> [Work instructions]: Copy out every line below that contains the string "folder". Case counts.

> [Extracted records]:
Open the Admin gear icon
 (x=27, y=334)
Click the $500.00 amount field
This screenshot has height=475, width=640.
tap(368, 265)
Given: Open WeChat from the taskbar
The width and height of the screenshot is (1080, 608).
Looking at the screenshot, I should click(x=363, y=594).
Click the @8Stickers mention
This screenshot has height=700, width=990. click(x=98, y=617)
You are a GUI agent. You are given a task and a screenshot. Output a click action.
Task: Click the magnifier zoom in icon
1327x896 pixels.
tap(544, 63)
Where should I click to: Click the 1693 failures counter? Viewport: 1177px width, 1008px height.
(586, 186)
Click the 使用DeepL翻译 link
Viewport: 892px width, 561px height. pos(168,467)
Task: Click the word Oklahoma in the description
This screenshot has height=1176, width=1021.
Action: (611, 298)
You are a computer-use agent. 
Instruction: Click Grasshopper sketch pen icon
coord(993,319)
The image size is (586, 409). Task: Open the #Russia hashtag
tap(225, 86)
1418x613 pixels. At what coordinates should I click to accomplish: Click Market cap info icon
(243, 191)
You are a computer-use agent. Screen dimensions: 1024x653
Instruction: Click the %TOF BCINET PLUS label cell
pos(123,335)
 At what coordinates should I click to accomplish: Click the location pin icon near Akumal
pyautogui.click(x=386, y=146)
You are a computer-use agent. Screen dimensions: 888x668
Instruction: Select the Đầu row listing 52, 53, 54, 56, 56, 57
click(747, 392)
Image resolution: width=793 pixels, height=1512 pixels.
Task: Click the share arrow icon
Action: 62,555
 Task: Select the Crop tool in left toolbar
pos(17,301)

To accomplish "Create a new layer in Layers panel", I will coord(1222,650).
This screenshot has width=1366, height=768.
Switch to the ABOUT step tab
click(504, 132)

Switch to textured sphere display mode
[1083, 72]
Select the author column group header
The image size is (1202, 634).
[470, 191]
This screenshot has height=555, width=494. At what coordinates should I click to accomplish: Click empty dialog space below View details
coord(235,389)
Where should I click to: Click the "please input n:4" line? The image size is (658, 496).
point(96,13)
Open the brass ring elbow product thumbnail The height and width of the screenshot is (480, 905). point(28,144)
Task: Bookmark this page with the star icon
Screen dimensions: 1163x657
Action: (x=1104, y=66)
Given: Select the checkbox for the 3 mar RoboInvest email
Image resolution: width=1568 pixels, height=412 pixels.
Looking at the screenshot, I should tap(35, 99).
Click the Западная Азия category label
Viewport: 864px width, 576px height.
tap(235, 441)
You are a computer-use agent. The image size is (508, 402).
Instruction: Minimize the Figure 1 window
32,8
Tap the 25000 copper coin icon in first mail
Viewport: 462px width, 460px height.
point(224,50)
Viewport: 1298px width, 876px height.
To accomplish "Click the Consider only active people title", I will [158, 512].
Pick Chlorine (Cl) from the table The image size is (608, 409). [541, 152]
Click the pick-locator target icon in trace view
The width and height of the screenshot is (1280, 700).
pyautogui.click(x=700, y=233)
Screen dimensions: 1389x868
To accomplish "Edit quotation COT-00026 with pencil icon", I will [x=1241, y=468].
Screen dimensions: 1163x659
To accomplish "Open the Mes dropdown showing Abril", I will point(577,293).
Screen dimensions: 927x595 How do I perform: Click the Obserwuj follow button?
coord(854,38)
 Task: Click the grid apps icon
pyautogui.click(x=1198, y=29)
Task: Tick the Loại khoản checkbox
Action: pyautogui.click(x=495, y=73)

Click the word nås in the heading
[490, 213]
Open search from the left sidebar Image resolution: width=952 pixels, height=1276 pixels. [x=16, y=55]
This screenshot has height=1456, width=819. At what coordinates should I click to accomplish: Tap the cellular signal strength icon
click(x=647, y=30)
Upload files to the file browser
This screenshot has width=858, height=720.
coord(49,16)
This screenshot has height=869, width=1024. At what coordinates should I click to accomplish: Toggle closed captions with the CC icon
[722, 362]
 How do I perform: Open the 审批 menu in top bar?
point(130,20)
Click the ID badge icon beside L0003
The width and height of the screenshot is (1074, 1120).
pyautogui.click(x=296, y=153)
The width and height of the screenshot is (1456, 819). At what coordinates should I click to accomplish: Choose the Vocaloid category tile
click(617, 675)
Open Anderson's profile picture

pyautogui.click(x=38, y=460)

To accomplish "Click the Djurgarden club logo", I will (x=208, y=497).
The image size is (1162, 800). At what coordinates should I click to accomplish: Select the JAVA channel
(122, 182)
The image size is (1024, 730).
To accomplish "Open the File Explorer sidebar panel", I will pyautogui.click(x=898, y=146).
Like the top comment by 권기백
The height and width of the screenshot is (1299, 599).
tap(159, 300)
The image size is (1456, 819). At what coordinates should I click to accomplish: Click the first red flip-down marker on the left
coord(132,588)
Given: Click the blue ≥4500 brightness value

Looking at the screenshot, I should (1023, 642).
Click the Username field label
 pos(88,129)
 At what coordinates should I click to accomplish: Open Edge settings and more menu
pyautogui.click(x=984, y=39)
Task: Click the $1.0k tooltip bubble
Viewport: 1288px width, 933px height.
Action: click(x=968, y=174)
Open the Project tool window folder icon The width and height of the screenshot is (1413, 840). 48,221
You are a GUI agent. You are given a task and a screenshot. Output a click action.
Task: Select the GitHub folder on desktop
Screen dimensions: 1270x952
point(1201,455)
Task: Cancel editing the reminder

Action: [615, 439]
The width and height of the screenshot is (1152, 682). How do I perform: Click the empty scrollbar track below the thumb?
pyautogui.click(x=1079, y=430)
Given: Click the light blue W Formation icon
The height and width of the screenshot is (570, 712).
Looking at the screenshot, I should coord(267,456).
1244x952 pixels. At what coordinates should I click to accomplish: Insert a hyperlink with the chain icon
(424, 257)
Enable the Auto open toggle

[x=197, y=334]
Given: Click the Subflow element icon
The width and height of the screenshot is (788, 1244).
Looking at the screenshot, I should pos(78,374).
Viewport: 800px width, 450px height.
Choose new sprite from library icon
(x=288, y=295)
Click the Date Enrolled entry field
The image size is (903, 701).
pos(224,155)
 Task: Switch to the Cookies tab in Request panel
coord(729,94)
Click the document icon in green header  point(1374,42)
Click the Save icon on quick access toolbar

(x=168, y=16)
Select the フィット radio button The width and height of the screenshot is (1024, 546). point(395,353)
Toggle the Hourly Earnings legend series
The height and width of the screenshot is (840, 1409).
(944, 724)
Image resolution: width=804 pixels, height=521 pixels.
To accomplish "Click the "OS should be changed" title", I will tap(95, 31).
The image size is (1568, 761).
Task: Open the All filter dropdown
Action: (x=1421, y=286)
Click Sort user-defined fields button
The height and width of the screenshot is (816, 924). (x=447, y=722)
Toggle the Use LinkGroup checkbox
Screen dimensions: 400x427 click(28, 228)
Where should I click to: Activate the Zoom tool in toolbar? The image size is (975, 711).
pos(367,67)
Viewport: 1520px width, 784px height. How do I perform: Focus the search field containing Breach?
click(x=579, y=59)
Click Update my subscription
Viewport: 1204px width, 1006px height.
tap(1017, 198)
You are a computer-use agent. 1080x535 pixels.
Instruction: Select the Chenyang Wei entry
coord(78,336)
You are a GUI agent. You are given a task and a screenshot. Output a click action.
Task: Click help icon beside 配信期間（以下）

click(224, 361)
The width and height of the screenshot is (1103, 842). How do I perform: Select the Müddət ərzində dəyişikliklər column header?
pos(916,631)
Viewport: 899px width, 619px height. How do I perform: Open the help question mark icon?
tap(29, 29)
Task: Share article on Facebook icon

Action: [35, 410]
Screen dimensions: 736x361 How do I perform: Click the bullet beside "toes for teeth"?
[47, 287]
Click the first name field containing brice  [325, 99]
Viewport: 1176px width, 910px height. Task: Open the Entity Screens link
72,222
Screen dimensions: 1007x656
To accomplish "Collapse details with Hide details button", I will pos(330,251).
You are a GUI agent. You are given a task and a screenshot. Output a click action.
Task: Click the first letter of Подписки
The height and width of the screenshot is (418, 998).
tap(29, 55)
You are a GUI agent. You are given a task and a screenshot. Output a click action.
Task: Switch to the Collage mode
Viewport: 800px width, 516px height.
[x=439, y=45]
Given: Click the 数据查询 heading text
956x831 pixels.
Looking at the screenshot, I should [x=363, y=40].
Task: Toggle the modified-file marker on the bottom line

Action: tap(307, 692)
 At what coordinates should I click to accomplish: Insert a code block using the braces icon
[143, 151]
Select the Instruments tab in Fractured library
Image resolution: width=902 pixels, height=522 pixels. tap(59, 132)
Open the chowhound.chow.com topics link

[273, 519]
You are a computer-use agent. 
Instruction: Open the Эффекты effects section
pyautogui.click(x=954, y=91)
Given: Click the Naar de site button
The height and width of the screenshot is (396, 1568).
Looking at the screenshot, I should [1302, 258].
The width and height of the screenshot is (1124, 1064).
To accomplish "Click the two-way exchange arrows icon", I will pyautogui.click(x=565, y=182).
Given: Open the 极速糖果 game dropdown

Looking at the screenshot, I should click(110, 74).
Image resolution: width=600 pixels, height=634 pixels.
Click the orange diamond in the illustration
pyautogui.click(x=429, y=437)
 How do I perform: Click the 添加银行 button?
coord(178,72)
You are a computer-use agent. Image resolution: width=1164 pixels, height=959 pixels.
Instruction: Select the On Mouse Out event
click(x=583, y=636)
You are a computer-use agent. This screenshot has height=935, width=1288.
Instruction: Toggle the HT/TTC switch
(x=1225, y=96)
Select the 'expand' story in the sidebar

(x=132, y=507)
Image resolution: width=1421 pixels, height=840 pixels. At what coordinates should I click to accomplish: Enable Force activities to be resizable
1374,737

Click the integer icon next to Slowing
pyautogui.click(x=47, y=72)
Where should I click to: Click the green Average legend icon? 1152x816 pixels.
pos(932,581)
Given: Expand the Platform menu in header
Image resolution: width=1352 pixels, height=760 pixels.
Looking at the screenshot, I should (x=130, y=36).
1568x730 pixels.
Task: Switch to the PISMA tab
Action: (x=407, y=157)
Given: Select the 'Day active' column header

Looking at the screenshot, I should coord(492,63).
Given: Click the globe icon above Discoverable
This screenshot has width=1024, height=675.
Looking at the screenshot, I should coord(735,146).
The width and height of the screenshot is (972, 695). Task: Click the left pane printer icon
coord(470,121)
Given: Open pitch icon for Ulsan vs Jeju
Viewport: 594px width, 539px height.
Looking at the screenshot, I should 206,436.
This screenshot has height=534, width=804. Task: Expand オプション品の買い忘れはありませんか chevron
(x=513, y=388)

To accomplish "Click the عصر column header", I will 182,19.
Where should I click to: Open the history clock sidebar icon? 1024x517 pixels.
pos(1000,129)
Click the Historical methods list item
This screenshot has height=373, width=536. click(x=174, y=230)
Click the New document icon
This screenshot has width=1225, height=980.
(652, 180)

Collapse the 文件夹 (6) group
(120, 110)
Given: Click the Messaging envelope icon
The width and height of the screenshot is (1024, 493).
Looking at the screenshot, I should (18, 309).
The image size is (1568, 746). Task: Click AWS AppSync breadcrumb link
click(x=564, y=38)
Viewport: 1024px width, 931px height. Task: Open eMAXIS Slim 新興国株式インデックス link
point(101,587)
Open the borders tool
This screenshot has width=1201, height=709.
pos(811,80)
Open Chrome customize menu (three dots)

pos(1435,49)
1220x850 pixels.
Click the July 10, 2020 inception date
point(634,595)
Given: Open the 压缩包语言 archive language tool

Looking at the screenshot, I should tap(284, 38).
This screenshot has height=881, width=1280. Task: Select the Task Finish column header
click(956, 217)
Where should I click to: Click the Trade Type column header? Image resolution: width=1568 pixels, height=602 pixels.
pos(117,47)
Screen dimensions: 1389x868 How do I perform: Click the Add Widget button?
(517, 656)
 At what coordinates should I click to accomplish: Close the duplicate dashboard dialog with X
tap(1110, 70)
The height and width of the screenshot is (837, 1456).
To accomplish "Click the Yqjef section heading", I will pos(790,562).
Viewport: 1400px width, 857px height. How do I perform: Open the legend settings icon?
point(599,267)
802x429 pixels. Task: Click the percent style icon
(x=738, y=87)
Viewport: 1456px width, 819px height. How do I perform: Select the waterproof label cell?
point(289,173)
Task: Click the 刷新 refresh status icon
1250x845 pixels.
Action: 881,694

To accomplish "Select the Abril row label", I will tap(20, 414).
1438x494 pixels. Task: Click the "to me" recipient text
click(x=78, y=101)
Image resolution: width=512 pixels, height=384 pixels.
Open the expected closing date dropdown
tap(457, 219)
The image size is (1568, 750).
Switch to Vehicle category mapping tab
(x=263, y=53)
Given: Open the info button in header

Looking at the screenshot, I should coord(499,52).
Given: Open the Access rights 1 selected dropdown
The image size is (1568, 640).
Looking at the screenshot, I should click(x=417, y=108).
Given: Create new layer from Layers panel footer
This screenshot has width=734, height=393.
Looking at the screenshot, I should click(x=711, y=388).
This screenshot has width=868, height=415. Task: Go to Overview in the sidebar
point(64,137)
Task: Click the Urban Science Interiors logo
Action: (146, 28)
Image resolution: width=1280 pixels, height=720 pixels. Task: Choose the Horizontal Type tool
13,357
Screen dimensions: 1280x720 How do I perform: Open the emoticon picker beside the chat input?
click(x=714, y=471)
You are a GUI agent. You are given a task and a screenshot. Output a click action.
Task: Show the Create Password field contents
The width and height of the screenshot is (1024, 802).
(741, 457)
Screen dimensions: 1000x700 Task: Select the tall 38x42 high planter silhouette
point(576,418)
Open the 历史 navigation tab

> [Solved problem]:
Open the Project tool window folder icon The width and height of the screenshot is (1413, 840). 48,221
Task: Select the GitHub folder on desktop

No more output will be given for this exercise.